(Stored data entries)
· · ·

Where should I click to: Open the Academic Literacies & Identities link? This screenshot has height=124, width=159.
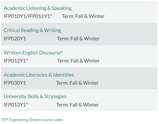pyautogui.click(x=39, y=75)
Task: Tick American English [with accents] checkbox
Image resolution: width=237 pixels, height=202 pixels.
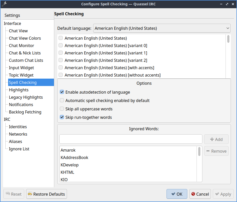Action: point(61,68)
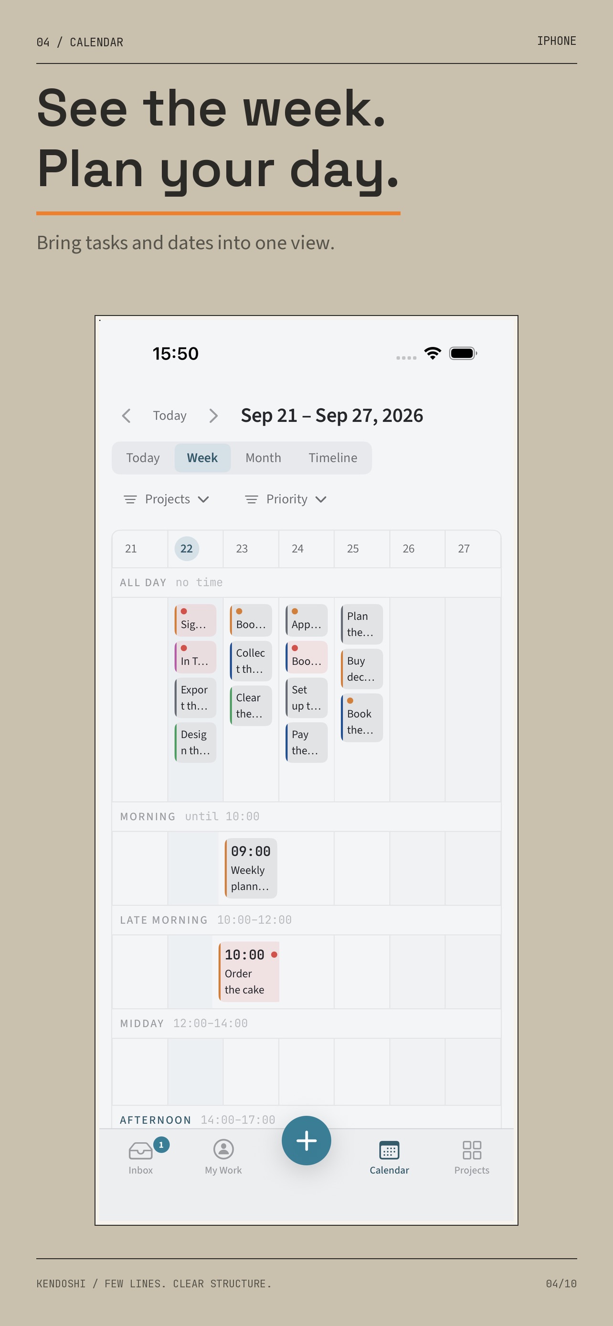Open the 09:00 Weekly planning event
Image resolution: width=613 pixels, height=1326 pixels.
(251, 868)
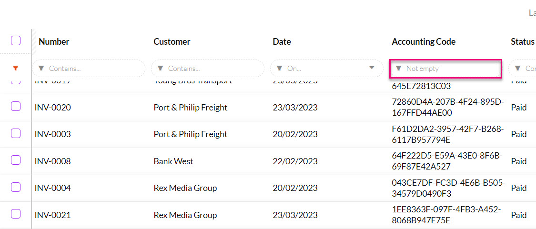Check the box for INV-0021
Viewport: 536px width, 229px height.
point(16,214)
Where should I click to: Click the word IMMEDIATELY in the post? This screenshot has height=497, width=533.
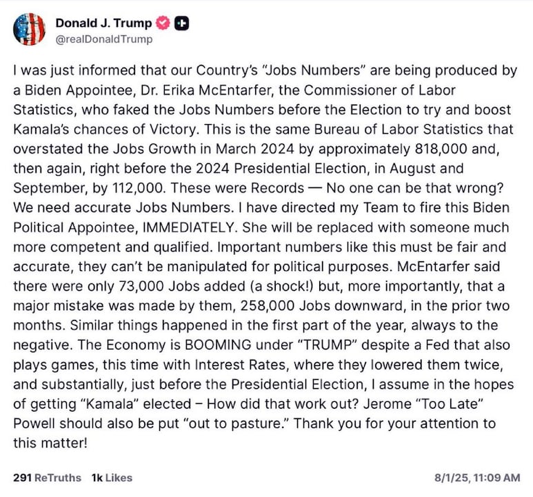[189, 227]
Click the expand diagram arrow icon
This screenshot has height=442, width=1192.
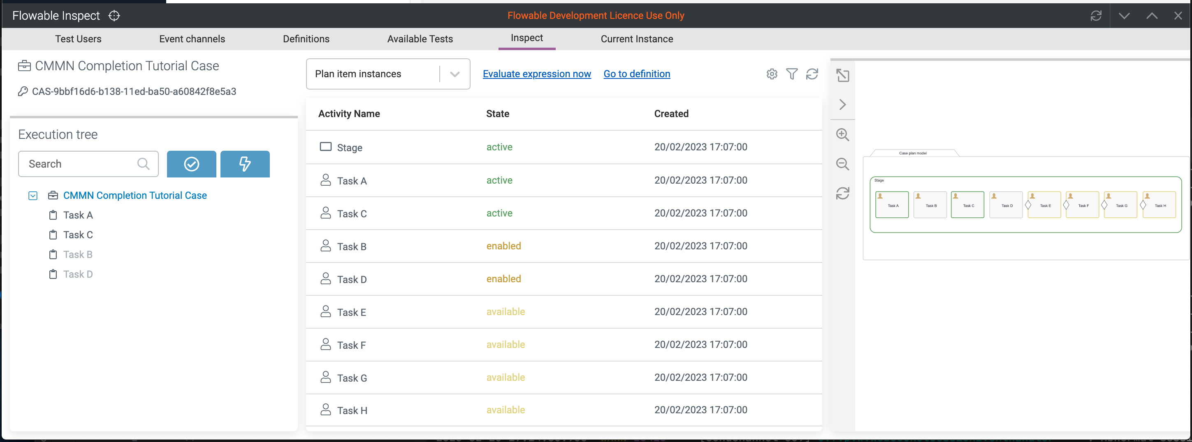(x=842, y=75)
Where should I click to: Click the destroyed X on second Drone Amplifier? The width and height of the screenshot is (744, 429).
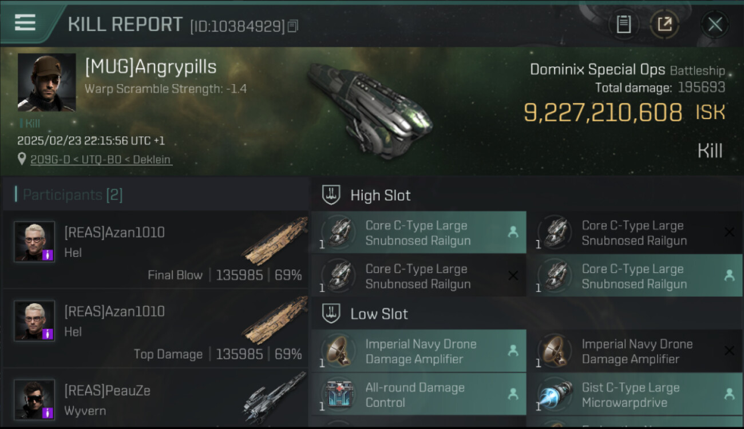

· · ·

*Requirement*
Transcribe the data exactly, minus any images.

*Exercise output*
Where should I click to: Open the Academic Literacies & Identities link? This screenshot has height=124, width=159.
pyautogui.click(x=39, y=75)
Task: Tick American English [with accents] checkbox
Image resolution: width=237 pixels, height=202 pixels.
Action: point(61,68)
Open the 09:00 Weekly planning event
Image resolution: width=613 pixels, height=1326 pixels.
(251, 868)
Check the box for INV-0021
Viewport: 536px width, 229px height.
point(16,214)
Where should I click to: Click the word IMMEDIATELY in the post? This screenshot has height=497, width=533.
[189, 227]
Click the expand diagram arrow icon
This screenshot has height=442, width=1192.
(x=842, y=75)
Where should I click to: Click the destroyed X on second Drone Amplifier? The width and height of the screenshot is (744, 429).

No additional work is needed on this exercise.